Regarding how the pandemic will permanently change education in the future, she notes that there will probably never be another snow day again. Now, there’s both the expectation and the capacity for schools and teachers to just shift to a different technology to deal with access during difficult times and in emergency cases like wildfires.
She also doesn’t see online learning as the way of the future due to the inequitable access and the challenges of creating interpersonal relationships, but she does see schools adopting learning management systems like Canvas and intends to keep on using them.

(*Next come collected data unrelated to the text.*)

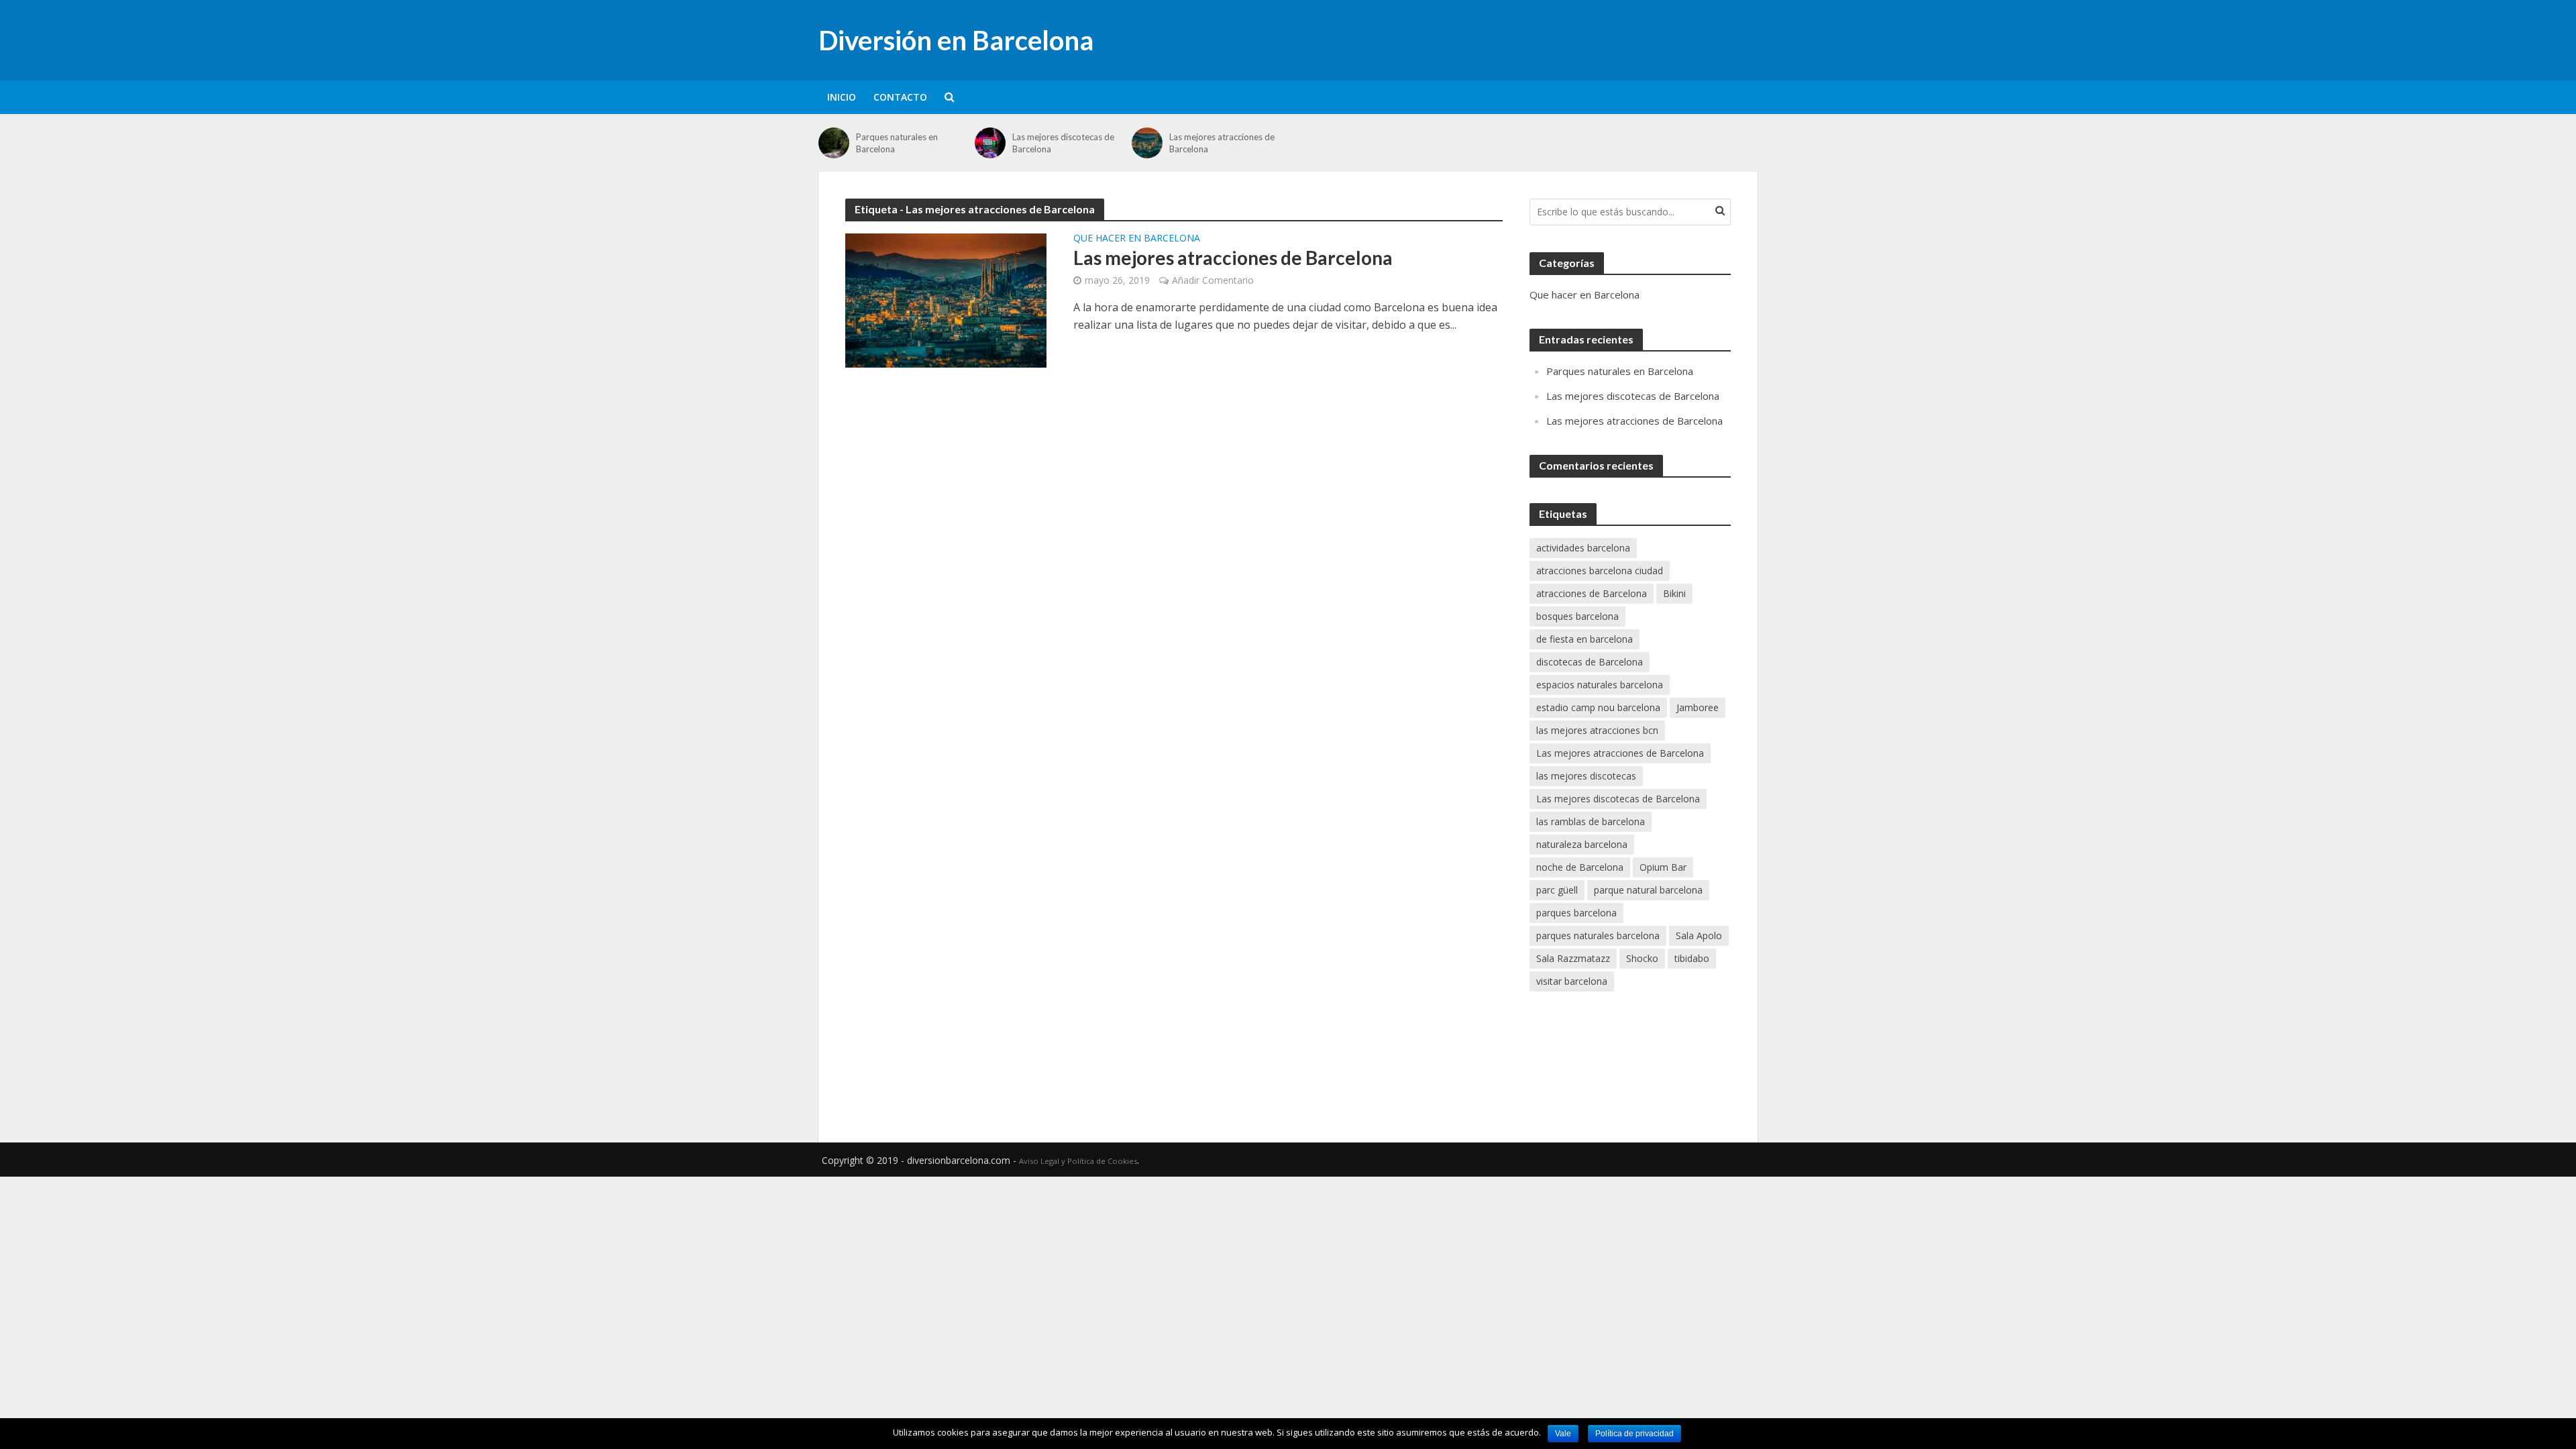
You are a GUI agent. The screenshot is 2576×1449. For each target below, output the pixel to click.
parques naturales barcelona (1598, 935)
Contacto (900, 97)
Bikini (1674, 593)
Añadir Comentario (1213, 280)
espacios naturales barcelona (1599, 684)
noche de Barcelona (1579, 867)
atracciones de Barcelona (1591, 593)
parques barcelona (1576, 912)
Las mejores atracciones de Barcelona (1222, 142)
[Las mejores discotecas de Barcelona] (990, 142)
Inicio (841, 97)
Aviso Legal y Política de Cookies (1078, 1161)
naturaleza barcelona (1581, 844)
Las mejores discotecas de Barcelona (1063, 142)
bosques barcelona (1577, 616)
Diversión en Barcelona (955, 40)
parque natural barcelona (1648, 889)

However, students and teachers alike may face challenges in returning to a more consistent schedule of in-person classes, Bartlett said. The large number of students who haven’t had a regular school day in the last 18 months and the subsequent struggles that they might face reintegrating into a real classroom could be the biggest obstacle that teachers face. She compared the experience of returning to in-person learning to the culture shock that people feel when in a new country and culture.
“When we were remote and flattening the curve, we all anticipated stress that is like a culture shock,” Bartlett said. “But when we were returning to school in person, there was this idea that it would be smooth and not have the complications that it did. But in fact, it does continue to have problems.”

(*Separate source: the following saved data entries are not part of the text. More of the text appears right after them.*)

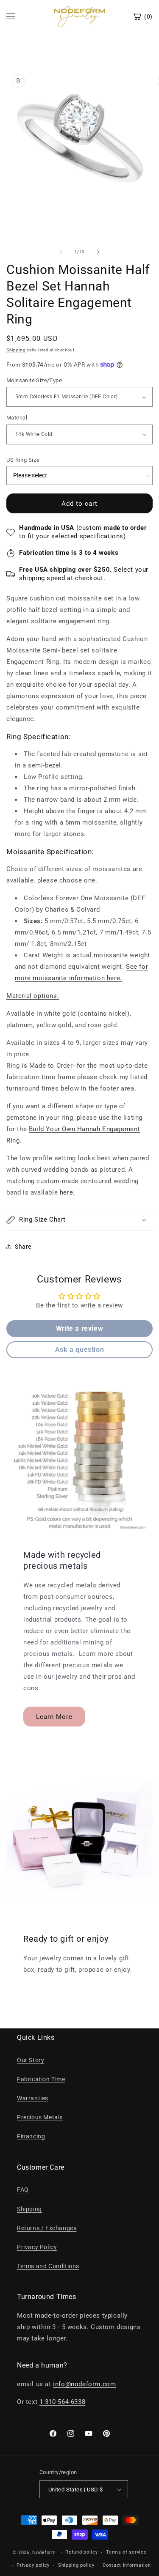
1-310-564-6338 (62, 2402)
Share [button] (23, 1246)
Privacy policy (33, 2565)
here (113, 978)
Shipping (16, 350)
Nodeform (44, 2552)
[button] (79, 1219)
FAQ (23, 2189)
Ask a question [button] (79, 1350)
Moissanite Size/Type (34, 380)
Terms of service (126, 2552)
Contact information (127, 2565)
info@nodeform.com (84, 2384)
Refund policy (81, 2552)
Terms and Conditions (48, 2266)
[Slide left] (61, 252)
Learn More (54, 1716)
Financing (31, 2136)
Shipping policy (76, 2565)
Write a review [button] (79, 1328)
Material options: (32, 996)
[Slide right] (98, 252)
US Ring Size (22, 460)
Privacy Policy (37, 2247)
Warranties (32, 2098)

And while much has been made of the mental health of students, the same can be said towards educators as they have been the ones who were given an intense emotional and mental burden. Teachers’ well-being was unquestionably compromised by the pandemic and its part of what is fueling an increased exit from the profession.
There are also the realities of being short-staffed, something that most schools are experiencing in Monterey and Santa Cruz counties and beyond. Schools not having substitute teachers, the lack of maintenance staff, an absence of bus drivers, and an overall shortage in service-oriented support roles is an ongoing challenge for schools and classrooms this fall.
During the pandemic, Bartlett noted that while there was a lot of rhetoric about “learning loss,” there has been little attention about what was gained. Educators increased their ability to attend to the social and emotional well-being of students, distill curriculum down to its core components, adapt to new technology, and reach out and collaborate with one another despite the increased distances they are from their students.
“That learning is something that we will bring forward with us and will shape what schooling will look like. We just don’t know yet exactly how it’s going to shape schooling,” Bartlett said. “That’s what I’m going to study for the next year and look at how this learning and experiences that teachers had in the last year and a half will help shape what schooling looks like as we move forward.”
“If nothing else, this pandemic showed us what teachers are capable of in terms of directing their own professional development,” Bartlett added.
Now as teachers have been returning to classrooms around the country, Bartlett is astonished at what a joy it is to be back in the classroom again. But as she heads back into the classroom, she can’t help but think about the loss that was experienced during the pandemic. How it became a struggle to support one another and the moments of connection that were gone in an instant. Now she hopes we’ll slowly get that back.
“And we’ve all been missing that ability to gather and co-create our community experience of learning together,” Bartlett said. “That’s not my research. That’s my observation as a mother and a teacher and that is the thing that as we get back to it, I think being able to regather again increasingly safely, and being able to reconnect is how we can start to heal.”